Diehl bleibt auf Erfolgskurs

Dr. Thomas Diehl präsentiert im Rahmen der Bilanzpressekonferenz den neuen mikrothermischen Gaszähler. Foto: oh

Dank innovativer Produkte hat der Familienbetrieb in der Metropolregion weiter die Nase vorn

NÜRNBERG - Die Diehl-Gruppe konnte im Geschäftsjahr 2011 einen Umsatz von rund 2,93 Milliarden Euro erzielen – das sind 7,5 Prozent mehr als in 2010. Wachstum gab es vor allem im Zivilgeschäft, während der Sektor „Defence“ erwartungsgemäß einen Umsatzrückgang zu verzeichnen hatte.

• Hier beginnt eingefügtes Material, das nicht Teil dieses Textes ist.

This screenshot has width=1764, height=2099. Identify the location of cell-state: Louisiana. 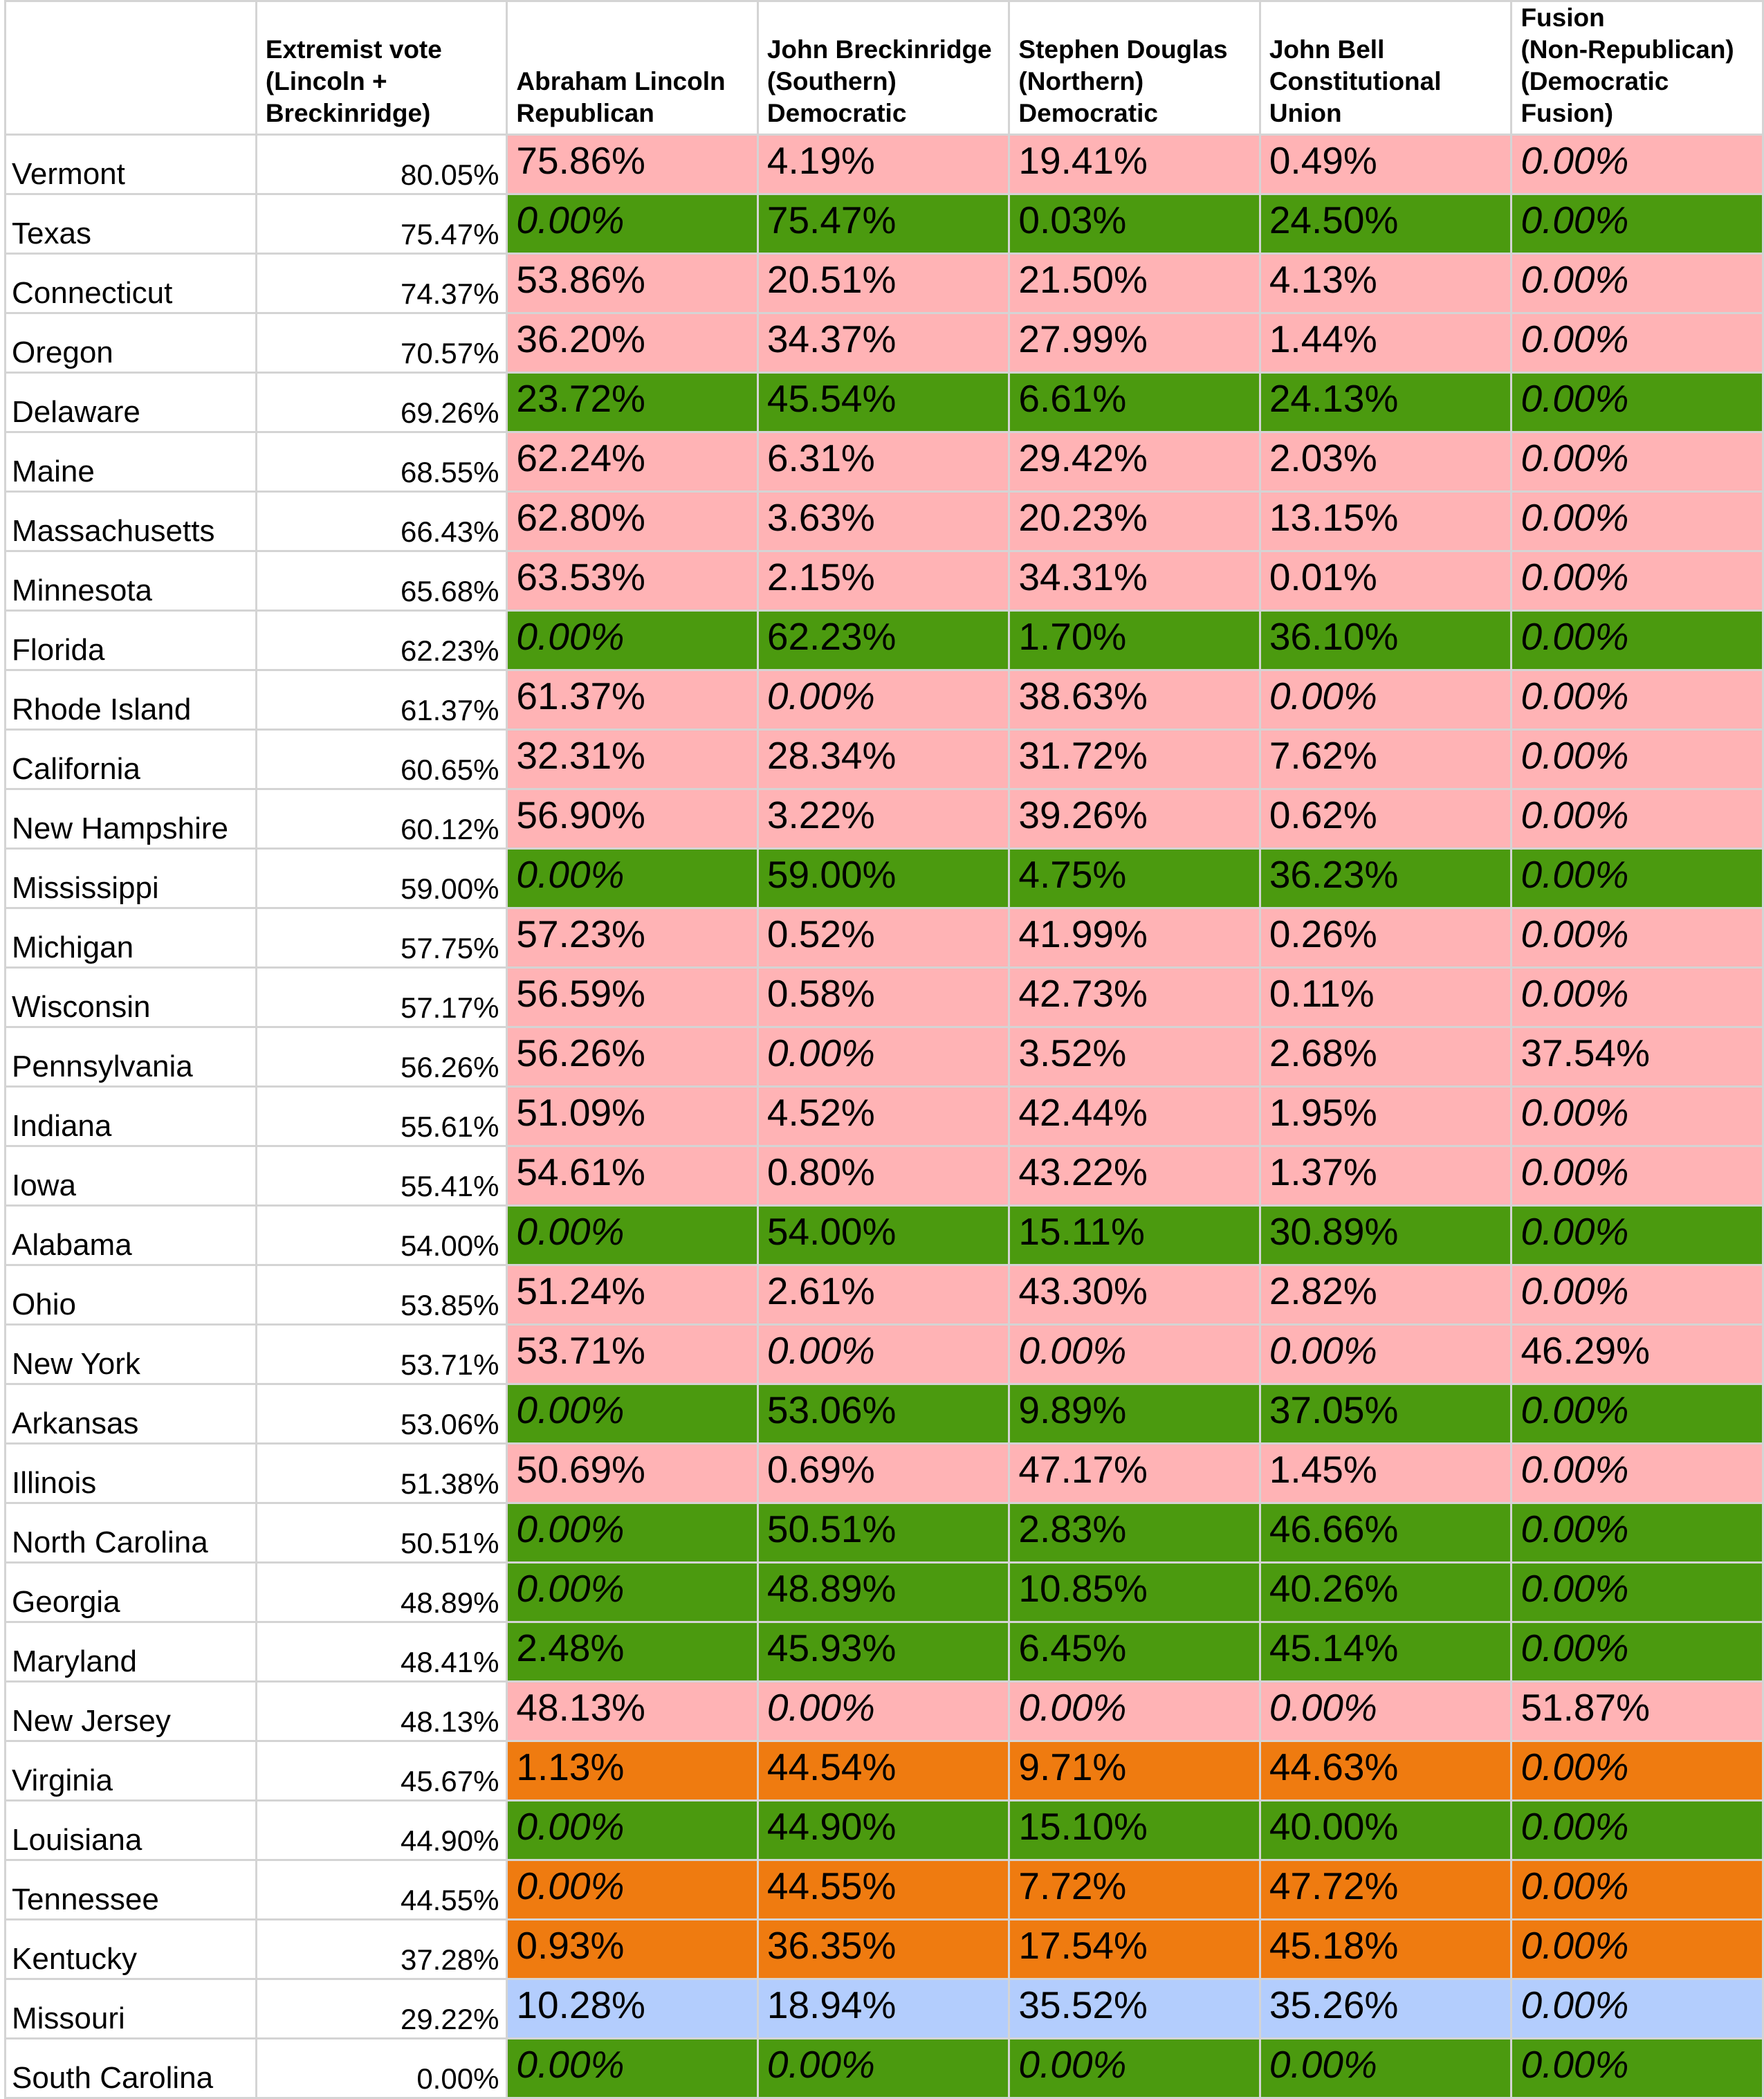
(130, 1830).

Der Teilkonzern Metall konnte seinen Umsatz um 128 Millionen Euro auf 978 Millionen Euro steigern, hier werden unter anderem Stangen, Rohre und Profile aus über 60 Legierungen gefertigt. Im Berichtsjahr hatte Diehl in diesem Segment auch den Zuschlag für ein Projekt aus dem Bereich der alternativen Antriebstechnologien in der Automobilindustrie erhalten.
Im Teilkonzern Controls, der beispielsweise Haushaltsgeräte mit modernster Regelelektronik ausstattet, musste im Vergleich zu 2010 ein Umsatzrückgang von rund 29 Millionen Euro verkraftet werden. Schuld daran sind Umsatzeinbrüche im Bereich Photovoltaik – gerade auch Unsicherheiten, ob und wie der Staat diese Zukunftstechnologie in den nächsten Jahren unterstützen wird, spielen dabei eine nicht unerhebliche Rolle.

Den deutlichsten Zuwachs konnte der Teilkonzern Diehl Aerosystems verzeichnen: Hier betrug der Umsatz 706 Euro (2011), dies sind 164 Millionen Euro mehr als in 2012. Dieser Erfolg fußt in erster Linie im Produktionsausweitung der Airbus-Serienprogramme mit Schwerpunkt A380, hohe Personal- und Entwicklungskosten schmälern in diesem Bereich allerdings die Gewinne spürbar. Mit der Entwicklung eines neuartigen mikrothermischen Gaszählers ist es dagegen dem Teilkonzern Diehl Metering gelungen, die Messtechnologien in den Bereichen Wasser, thermische Energie und Strom zu ergänzen. Der Umsatz ist von 225 Millionen Euro im Jahr 2010 auf 249 Millionen Euro in 2011 gestiegen. Für das laufende Geschäftsjahr peilt der Diehl-Konzern die 3 Milliarden-Marke beim Umsatz an und wird auch in den nächsten Jahr weiter wachsen. Den Beschäftigten kommt es zugute: Deren Zahl wuchs im Jahr 2011 um über 400 auf fast 14.000.

Engagement für Nürnberg
Die Diehl-Gruppe macht sich auch als bedeutender Sponsor in der Metropolregion einen Namen. So hatte Werner Diehl die von seinem Vater Karl Diehl zugesagten 500.000 Euro für die Rekonstruktion des Pellerhofes 2011 um weitere 500.000 Euro aufgestockt. Die Karl-Diehl-Stiftung für Menschen in Not feiert dieser Tage ihr 25-jähriges Bestehen – in dieser Zeit konnte sie in über 9.000 Fällen Unterstützungsleistungen gewähren.